● EXERCISE REQUIREMENTS
Reduce the material below to its lines containing "column".
[SUPPLIED DATA — start]
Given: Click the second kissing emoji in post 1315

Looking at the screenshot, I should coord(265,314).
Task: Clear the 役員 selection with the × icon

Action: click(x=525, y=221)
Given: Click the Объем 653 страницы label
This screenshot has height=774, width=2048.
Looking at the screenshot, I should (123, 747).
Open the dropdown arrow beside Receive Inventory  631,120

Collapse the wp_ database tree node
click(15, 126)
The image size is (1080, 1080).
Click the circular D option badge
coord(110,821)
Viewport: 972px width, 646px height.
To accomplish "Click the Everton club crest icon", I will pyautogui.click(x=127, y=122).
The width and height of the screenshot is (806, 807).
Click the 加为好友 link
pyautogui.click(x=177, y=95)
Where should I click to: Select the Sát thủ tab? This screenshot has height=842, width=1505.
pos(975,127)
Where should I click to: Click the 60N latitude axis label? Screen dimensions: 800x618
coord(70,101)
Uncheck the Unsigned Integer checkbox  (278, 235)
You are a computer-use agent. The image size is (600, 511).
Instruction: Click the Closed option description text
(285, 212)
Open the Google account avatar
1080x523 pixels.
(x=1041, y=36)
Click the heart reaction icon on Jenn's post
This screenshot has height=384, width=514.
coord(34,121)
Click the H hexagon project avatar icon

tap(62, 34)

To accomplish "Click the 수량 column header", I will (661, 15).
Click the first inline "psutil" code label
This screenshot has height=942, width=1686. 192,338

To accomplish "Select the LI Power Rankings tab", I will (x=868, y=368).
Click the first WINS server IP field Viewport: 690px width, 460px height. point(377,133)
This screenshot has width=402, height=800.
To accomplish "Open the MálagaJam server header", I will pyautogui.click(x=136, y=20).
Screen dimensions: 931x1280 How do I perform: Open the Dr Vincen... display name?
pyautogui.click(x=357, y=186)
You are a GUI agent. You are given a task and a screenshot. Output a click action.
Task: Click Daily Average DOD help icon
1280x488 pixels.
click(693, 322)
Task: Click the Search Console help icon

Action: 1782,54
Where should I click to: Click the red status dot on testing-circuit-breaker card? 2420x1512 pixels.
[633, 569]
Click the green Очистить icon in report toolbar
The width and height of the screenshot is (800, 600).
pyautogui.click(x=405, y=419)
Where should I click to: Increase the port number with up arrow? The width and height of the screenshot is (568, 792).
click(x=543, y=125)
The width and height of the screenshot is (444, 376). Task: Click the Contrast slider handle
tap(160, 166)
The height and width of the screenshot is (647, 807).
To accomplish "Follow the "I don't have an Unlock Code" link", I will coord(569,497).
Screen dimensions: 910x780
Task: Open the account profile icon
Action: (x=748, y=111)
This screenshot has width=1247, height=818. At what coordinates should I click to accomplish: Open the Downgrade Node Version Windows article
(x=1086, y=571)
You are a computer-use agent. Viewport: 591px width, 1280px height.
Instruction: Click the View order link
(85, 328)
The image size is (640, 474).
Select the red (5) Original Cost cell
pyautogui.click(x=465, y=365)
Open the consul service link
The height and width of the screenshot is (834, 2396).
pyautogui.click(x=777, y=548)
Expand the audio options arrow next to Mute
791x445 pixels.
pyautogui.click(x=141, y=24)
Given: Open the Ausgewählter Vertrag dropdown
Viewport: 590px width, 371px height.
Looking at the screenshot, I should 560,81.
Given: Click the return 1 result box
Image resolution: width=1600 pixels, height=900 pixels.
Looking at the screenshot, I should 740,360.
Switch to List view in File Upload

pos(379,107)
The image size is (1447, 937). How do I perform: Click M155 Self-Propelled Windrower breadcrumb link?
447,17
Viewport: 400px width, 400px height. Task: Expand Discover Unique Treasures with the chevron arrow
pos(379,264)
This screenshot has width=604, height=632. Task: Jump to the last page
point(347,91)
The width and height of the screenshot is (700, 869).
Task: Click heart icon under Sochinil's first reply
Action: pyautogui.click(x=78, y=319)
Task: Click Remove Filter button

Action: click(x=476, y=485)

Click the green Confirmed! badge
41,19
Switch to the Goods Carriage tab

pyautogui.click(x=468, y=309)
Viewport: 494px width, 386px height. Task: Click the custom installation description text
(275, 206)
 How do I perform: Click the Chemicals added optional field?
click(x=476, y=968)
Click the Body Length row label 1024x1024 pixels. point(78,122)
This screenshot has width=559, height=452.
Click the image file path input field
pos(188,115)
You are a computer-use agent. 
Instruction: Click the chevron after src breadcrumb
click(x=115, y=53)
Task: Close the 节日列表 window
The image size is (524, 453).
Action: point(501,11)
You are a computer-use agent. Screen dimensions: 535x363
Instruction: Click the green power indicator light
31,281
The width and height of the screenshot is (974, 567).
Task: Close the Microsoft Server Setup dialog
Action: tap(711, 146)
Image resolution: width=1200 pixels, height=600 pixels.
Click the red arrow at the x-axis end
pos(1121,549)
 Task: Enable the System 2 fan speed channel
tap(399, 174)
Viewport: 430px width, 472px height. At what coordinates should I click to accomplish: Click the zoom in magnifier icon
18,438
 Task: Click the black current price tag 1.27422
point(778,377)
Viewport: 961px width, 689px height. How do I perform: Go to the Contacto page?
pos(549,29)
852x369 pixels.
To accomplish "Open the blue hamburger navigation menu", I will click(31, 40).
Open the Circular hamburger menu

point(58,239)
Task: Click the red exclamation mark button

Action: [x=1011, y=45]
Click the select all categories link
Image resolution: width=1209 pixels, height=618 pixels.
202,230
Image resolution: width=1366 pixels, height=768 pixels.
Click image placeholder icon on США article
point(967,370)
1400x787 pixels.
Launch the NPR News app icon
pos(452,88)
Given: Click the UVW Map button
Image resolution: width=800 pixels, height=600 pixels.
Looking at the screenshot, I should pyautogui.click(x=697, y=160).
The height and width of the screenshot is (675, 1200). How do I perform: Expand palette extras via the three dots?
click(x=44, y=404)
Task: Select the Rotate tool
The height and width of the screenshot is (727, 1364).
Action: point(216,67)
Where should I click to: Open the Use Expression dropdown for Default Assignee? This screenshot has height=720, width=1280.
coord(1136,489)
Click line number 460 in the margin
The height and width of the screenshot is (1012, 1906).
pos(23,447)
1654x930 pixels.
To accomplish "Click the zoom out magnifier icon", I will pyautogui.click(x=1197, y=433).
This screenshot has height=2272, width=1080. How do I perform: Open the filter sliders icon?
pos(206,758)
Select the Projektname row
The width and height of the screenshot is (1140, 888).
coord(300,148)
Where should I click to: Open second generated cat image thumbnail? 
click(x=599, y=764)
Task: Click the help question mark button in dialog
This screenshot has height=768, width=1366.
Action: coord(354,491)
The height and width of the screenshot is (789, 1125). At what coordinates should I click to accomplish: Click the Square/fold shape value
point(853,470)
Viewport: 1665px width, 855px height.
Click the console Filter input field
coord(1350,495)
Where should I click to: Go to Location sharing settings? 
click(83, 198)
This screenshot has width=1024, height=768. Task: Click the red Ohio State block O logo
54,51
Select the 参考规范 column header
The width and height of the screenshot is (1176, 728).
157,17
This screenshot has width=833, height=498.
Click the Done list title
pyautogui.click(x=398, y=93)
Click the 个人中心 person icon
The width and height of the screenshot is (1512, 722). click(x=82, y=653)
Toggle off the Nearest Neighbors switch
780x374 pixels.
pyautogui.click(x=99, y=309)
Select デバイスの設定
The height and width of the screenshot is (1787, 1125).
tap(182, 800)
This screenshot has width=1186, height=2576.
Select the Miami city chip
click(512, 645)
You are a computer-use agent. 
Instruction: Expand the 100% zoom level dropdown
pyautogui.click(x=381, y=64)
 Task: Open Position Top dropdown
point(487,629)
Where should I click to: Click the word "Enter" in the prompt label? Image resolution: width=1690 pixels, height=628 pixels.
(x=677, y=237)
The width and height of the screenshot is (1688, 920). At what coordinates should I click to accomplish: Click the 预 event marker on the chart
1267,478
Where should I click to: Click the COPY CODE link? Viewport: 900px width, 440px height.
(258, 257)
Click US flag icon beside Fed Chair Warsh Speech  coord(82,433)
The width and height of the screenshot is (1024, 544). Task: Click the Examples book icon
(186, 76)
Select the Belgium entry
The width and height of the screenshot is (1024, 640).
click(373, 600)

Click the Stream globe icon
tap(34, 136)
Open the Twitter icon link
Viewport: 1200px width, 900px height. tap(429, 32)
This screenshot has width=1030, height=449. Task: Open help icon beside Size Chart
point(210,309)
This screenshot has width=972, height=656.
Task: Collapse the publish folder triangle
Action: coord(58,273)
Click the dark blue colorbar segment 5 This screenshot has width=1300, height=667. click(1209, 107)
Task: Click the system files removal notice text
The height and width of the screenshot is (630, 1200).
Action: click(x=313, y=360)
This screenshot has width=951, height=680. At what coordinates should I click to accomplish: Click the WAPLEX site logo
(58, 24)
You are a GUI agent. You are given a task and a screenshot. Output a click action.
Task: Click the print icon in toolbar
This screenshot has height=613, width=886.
[SUPPLIED DATA — finish]
● RESPONSE AREA
To accomplish "Click the 수량 column header", I will (661, 15).
Select the 参考规范 column header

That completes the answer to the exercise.